- _Directions_: Word for word, please restate the line that contains "The image size is (626, 668)." and all lines after it through the end of the material, minus the pictures.

- _Records to use_:
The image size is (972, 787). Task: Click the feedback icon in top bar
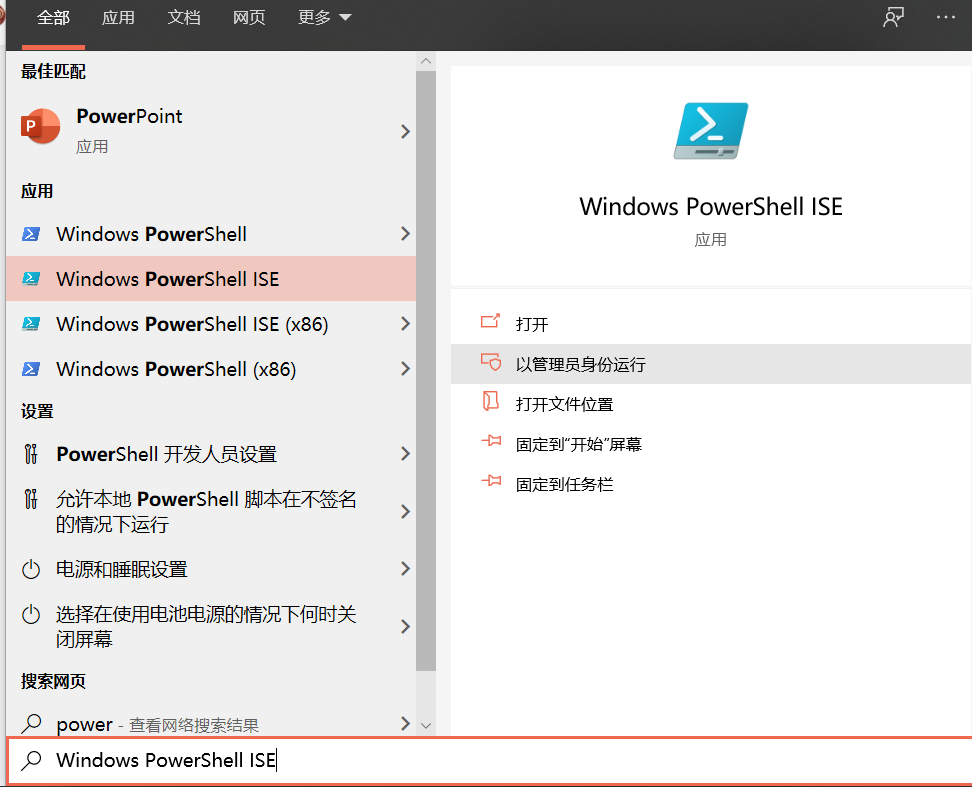pos(893,17)
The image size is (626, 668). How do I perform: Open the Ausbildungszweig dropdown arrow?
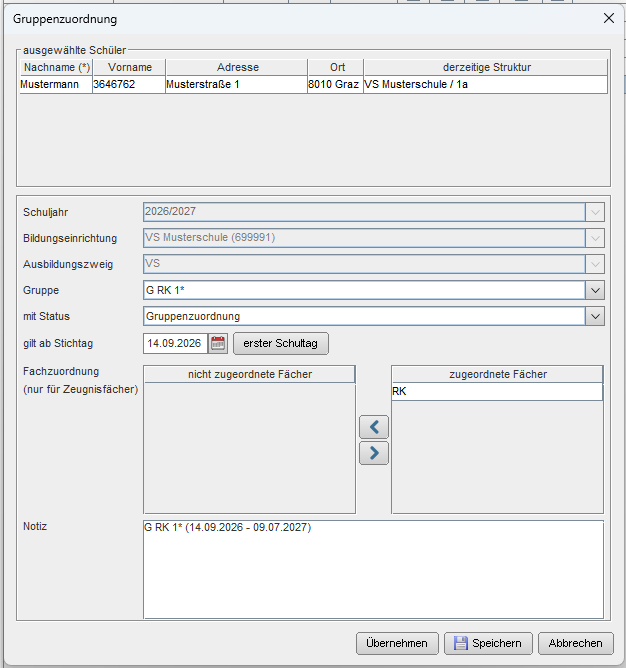tap(595, 265)
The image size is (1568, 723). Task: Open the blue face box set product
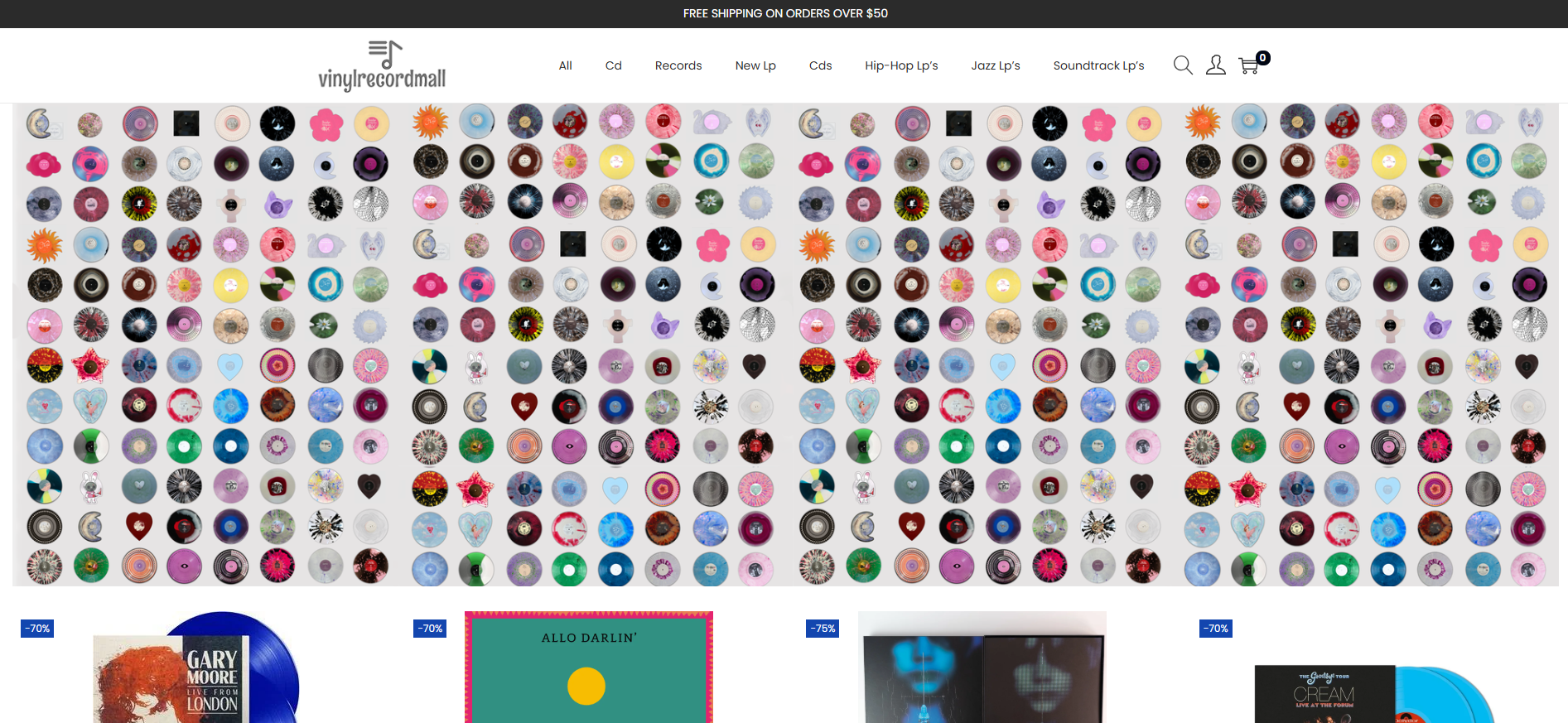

- _Solution to this task_:
The image size is (626, 668). How do I perform: Open the Ausbildungszweig dropdown arrow?
tap(595, 265)
The image size is (1568, 723). Task: Open the blue face box set product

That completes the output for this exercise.